Em um movimento estratégico para fortalecer o Sistema Único de Saúde (SUS) e reduzir a dependência externa, Brasil e Índia anunciaram hoje (21) a assinatura de três acordos de Parcerias para o Desenvolvimento Produtivo. Essas colaborações visam garantir a oferta contínua de medicamentos essenciais como pertuzumabe, dasatinibe e nivolumabe, cruciais no tratamento de diversos tipos de câncer, incluindo câncer de mama, pele e leucemias.
O investimento inicial previsto pelo Brasil para o primeiro ano de implementação dessas parcerias soma R$ 722 milhões. A expectativa é que, ao longo de uma década, o montante nacional possa alcançar R$ 10 bilhões, impulsionando a fabricação e a disponibilização desses fármacos em território brasileiro. Além da garantia de fornecimento, os acordos têm como foco a internalização da produção, incentivando o desenvolvimento tecnológico de laboratórios públicos e privados no país. Essa iniciativa promete não apenas estabilizar o estoque de medicamentos de alta complexidade, mas também ampliar o acesso da população a terapias que antes dependiam majoritariamente da importação.
Os acordos vão além do fornecimento de medicamentos oncológicos. Um termo aditivo ao memorando de entendimento entre os países prorroga a cooperação bilateral em saúde por mais cinco anos, abrangendo áreas como produção de vacinas, insumos farmacêuticos ativos, biofabricação, inovação produtiva, desenvolvimento de biológicos, saúde digital, telessaúde e inteligência artificial. Essa cooperação visa fortalecer a autonomia e a segurança sanitária brasileira.

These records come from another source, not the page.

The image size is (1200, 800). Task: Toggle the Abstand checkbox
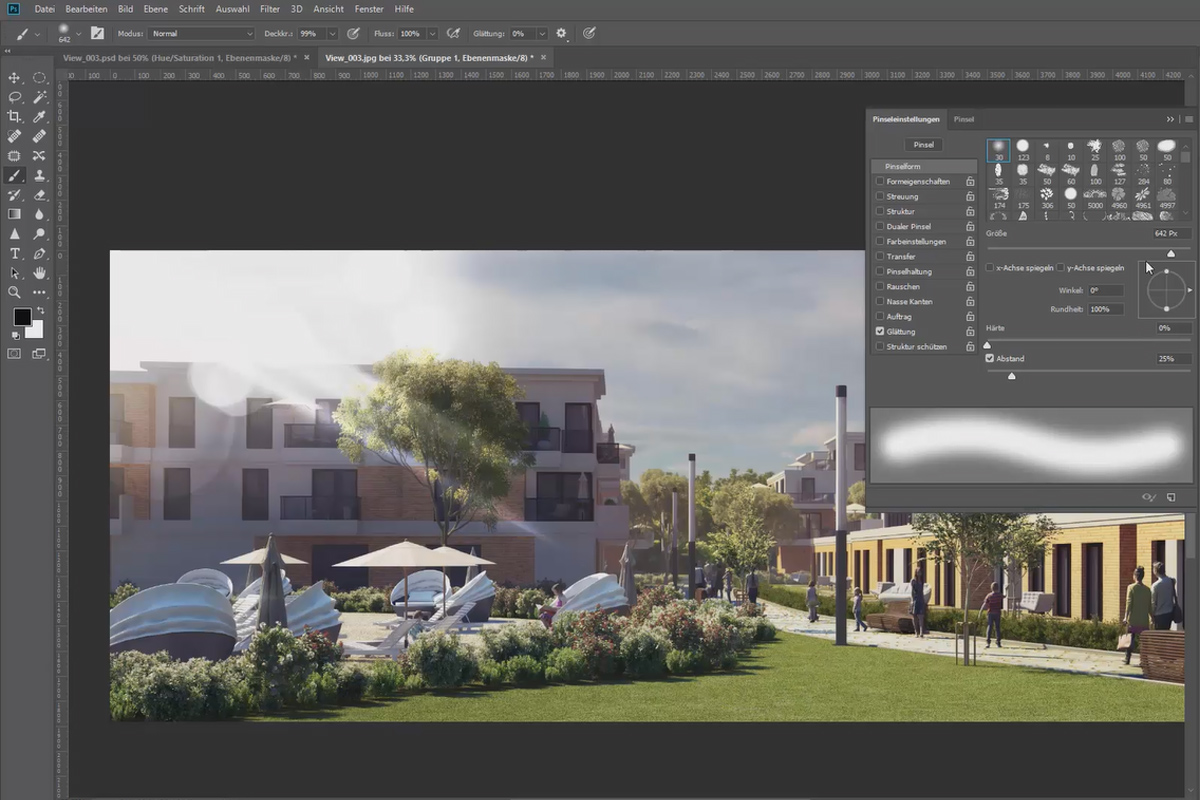(990, 358)
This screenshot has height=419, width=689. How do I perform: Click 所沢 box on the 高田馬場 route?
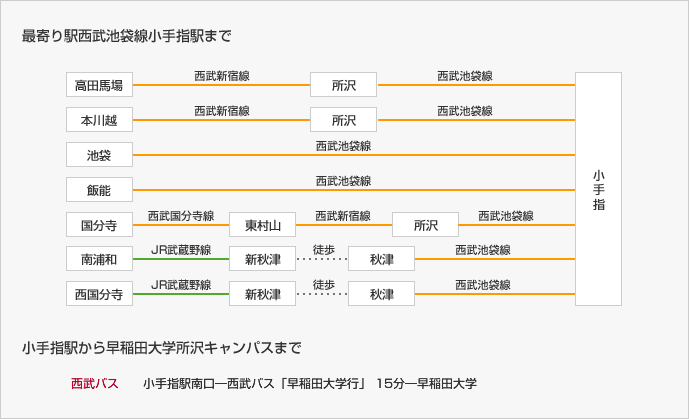point(344,85)
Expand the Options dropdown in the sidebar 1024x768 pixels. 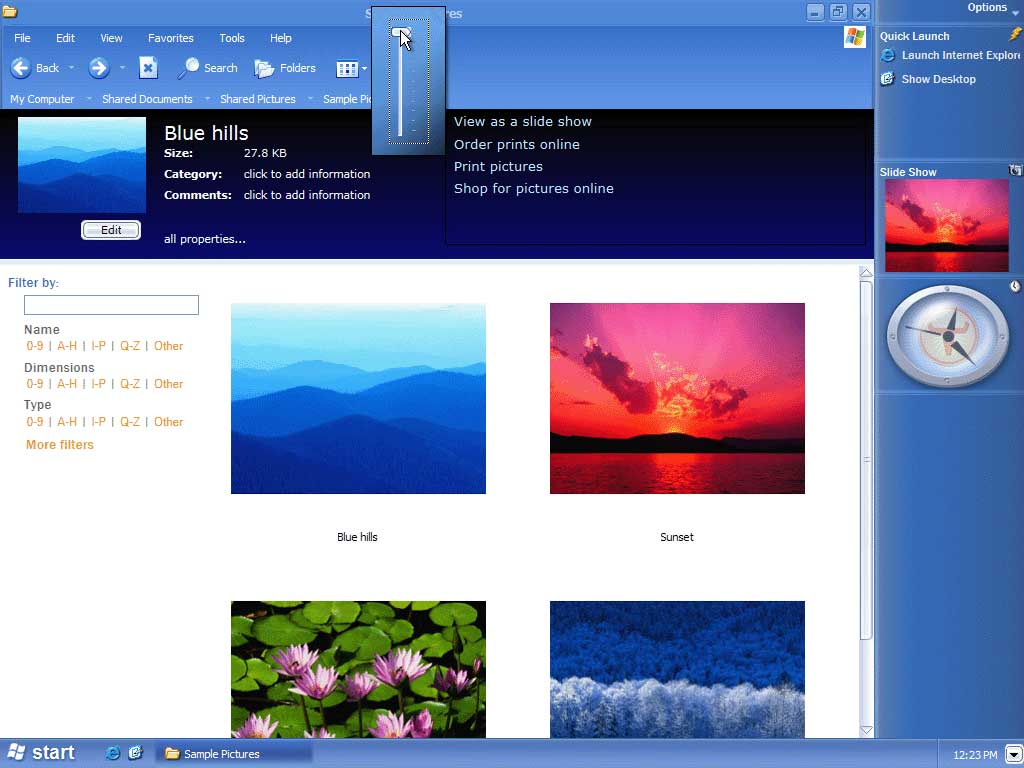pyautogui.click(x=1016, y=12)
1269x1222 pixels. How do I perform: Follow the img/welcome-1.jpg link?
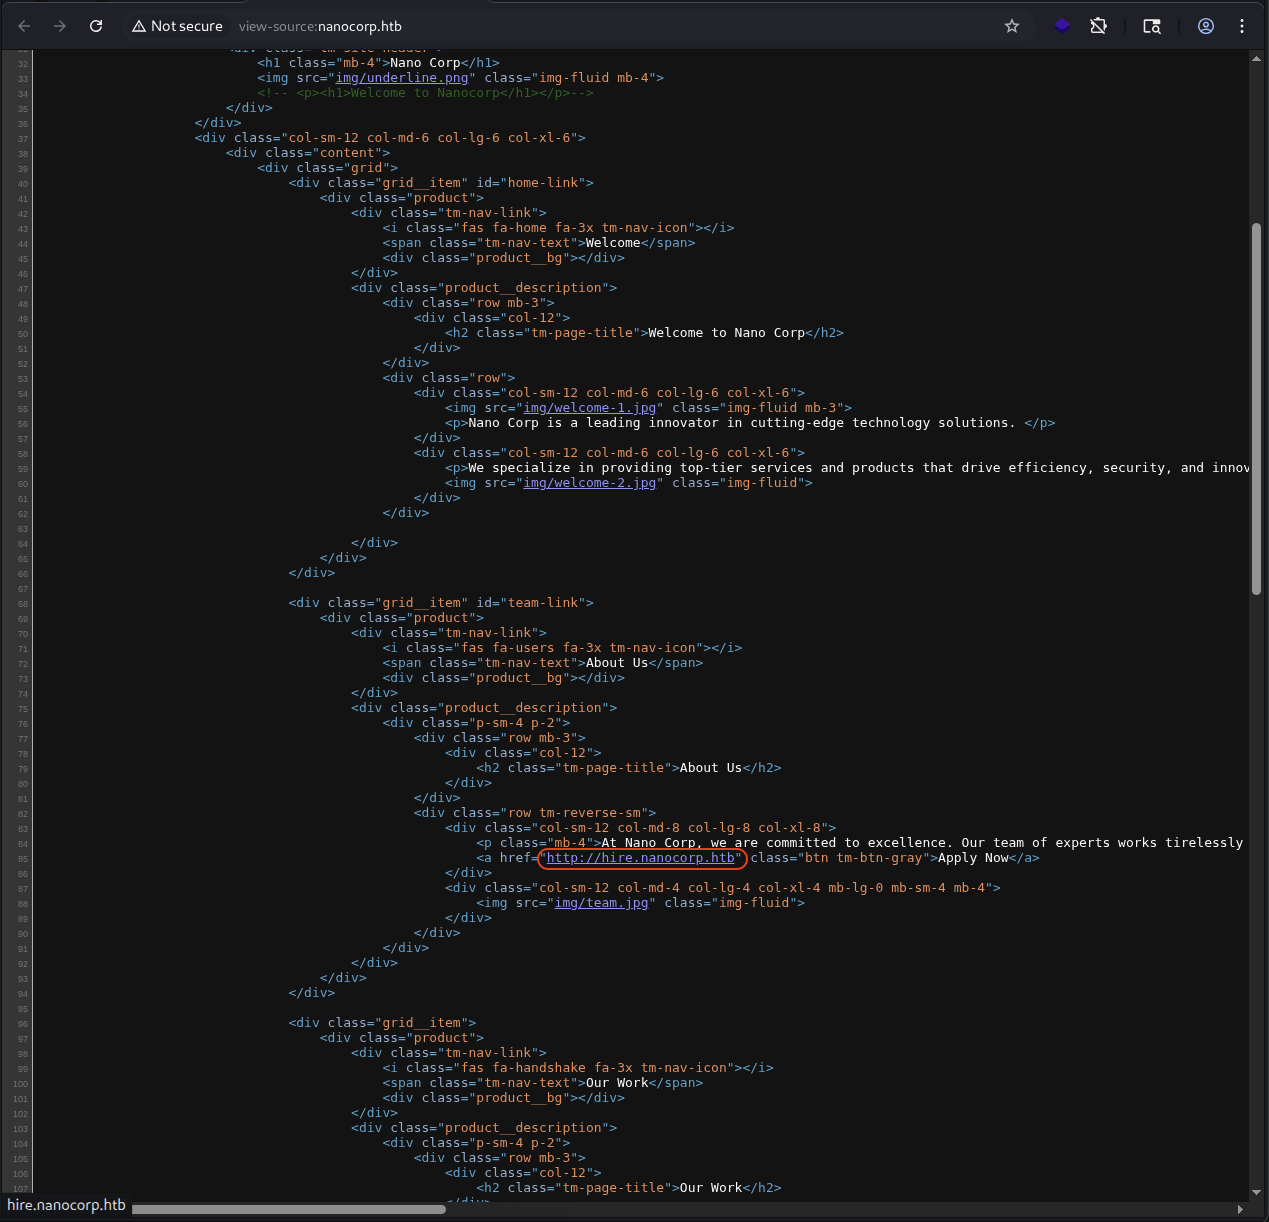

Outras frentes de colaboração incluem o intercâmbio de informações regulatórias entre a Agência Nacional de Vigilância Sanitária (Anvisa) e a instituição homóloga indiana, Central Drugs Standard Control Organization, para medicamentos, insumos e dispositivos médicos. A Fundação Oswaldo Cruz (Fiocruz) também firmou memorandos com laboratórios farmacêuticos indianos para pesquisa, desenvolvimento e produção de fármacos considerados estratégicos pelo Ministério da Saúde.
O presidente Luiz Inácio Lula da Silva destacou a longa parceria entre Brasil e Índia na busca por equidade no acesso a medicamentos e pela soberania sanitária global. O ministro da Saúde, Alexandre Padilha, reforçou que os acordos assinados em Nova Delhi, onde participam de um fórum empresarial, não só asseguram tratamentos pelo SUS, mas também promovem a transferência de tecnologia, a geração de empregos e o fortalecimento da indústria farmacêutica nacional, aumentando a autonomia e a segurança dos pacientes brasileiros.